ARTICLE:
--- Start ---

Simplifying Iceberg Table Partitioning Using Adaptive Clustering

Since the early days of Hive, we’ve been wrestling with different approaches and patterns to layout and partition data in the data lake. Every data engineer struggles to find the ideal balance between fast queries and efficient, cost-effective data ingestion. Getting this right once is only the beginning, you need to continue to tweak and tune your data layout to align with the needs of your users’ query patterns, indefinitely. Apache Iceberg simplifies how data layout evolves over time. However, it still requires you to make difficult decisions up front that can become very costly down the road. 

Let’s look at some of the challenges of partitioning your data in Iceberg, and then explain how we solved these problems at Upsolver with Adaptive Clustering.

Apache Iceberg makes partitioning more flexible…

While partitioning in Iceberg is similar to Hive, it does offer two  key advantages.  

  1.  Iceberg supports hidden partitioning that doesn’t require you to manually maintain partition columns in your table. Instead, it transforms existing columns, using custom transformer functions, to partition values used to filter the dataset. This allows for much more flexible partitioning of tables, without modifying the data at rest and without requiring users to know the explicit columns to filter in their queries.  
  1.  Iceberg allows for partition evolution. After a table has been created and loaded with data, the partition scheme can be modified by adding or removing partition columns. Writing new data to the table will use the new scheme. Or if you choose, you can rewrite the old data to match the new partitioning scheme.

--- End ---

DATA PROVIDED:

--- Start ---

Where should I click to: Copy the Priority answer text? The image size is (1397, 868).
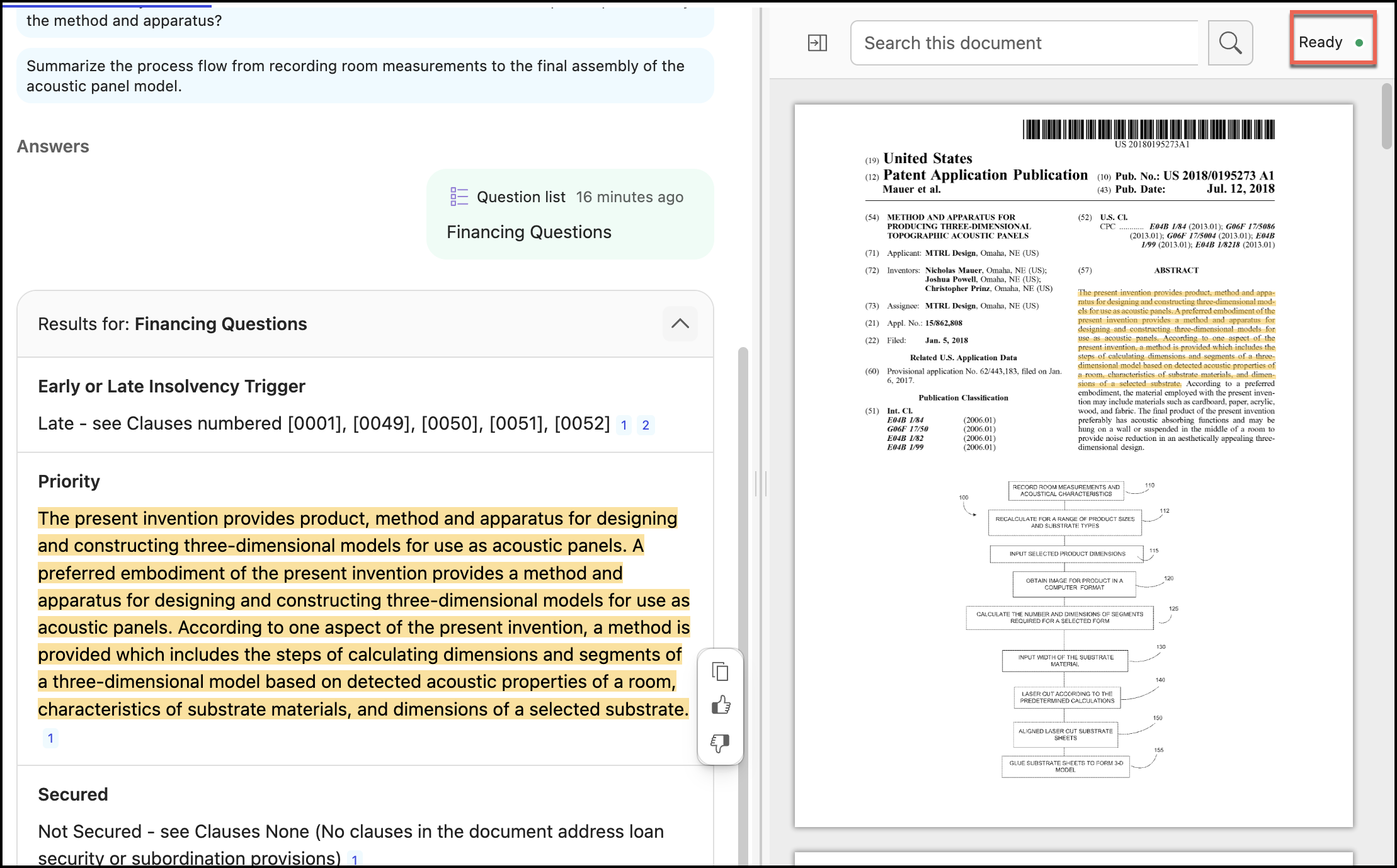click(x=720, y=671)
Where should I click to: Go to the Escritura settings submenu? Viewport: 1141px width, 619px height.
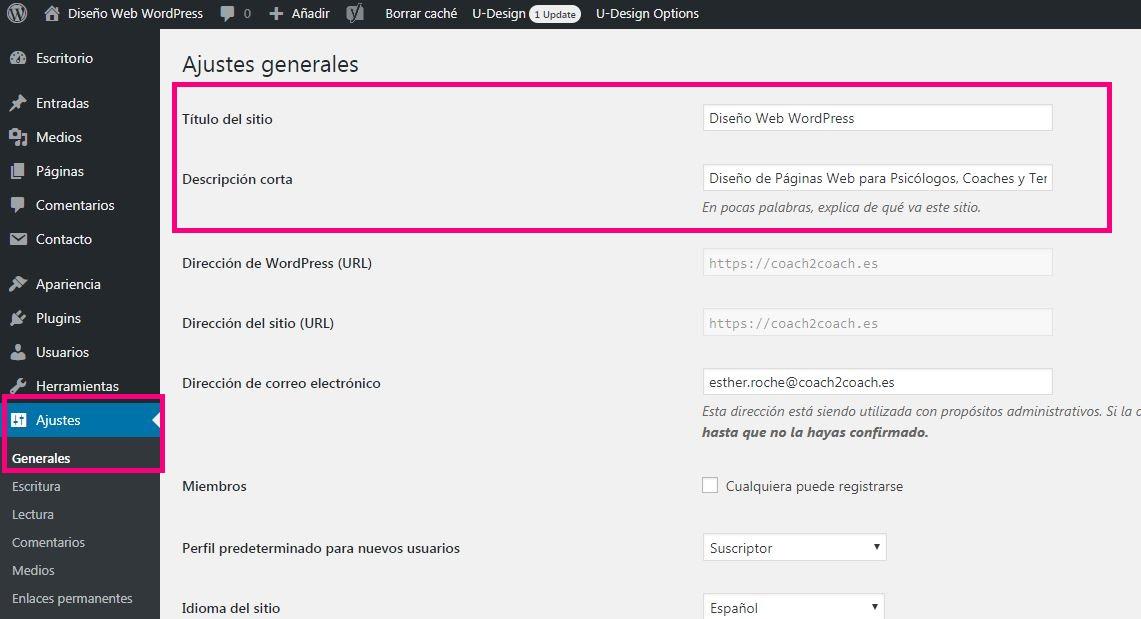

--- End ---

STATED PROBLEM A:
Condense the paragraph of the Iceberg partitioning article that begins "Since the early days of Hive" into a shorter version that keeps its main facts.
STATED PROBLEM B:
Transcribe the Iceberg partitioning article starting at "Simplifying Iceberg Table" and ending at "with Adaptive Clustering.".
STATED PROBLEM C:
In the Iceberg partitioning article, what happens when new data is written to a table after its partition scheme has been modified?
None of the data is needed for this work.

TASK SOLUTION A:
Since the early days of Hive, data engineers have tried to lay out and partition data-lake data so that queries run fast and ingestion stays efficient and low-cost. That layout must keep being tuned to match users' query patterns. Apache Iceberg makes it easier to evolve the layout over time, but it still forces hard upfront decisions that can become costly later.

TASK SOLUTION B:
Simplifying Iceberg Table Partitioning Using Adaptive Clustering

Since the early days of Hive, we’ve been wrestling with different approaches and patterns to layout and partition data in the data lake. Every data engineer struggles to find the ideal balance between fast queries and efficient, cost-effective data ingestion. Getting this right once is only the beginning, you need to continue to tweak and tune your data layout to align with the needs of your users’ query patterns, indefinitely. Apache Iceberg simplifies how data layout evolves over time. However, it still requires you to make difficult decisions up front that can become very costly down the road. 

Let’s look at some of the challenges of partitioning your data in Iceberg, and then explain how we solved these problems at Upsolver with Adaptive Clustering.

TASK SOLUTION C:
The new data is written using the new partition scheme.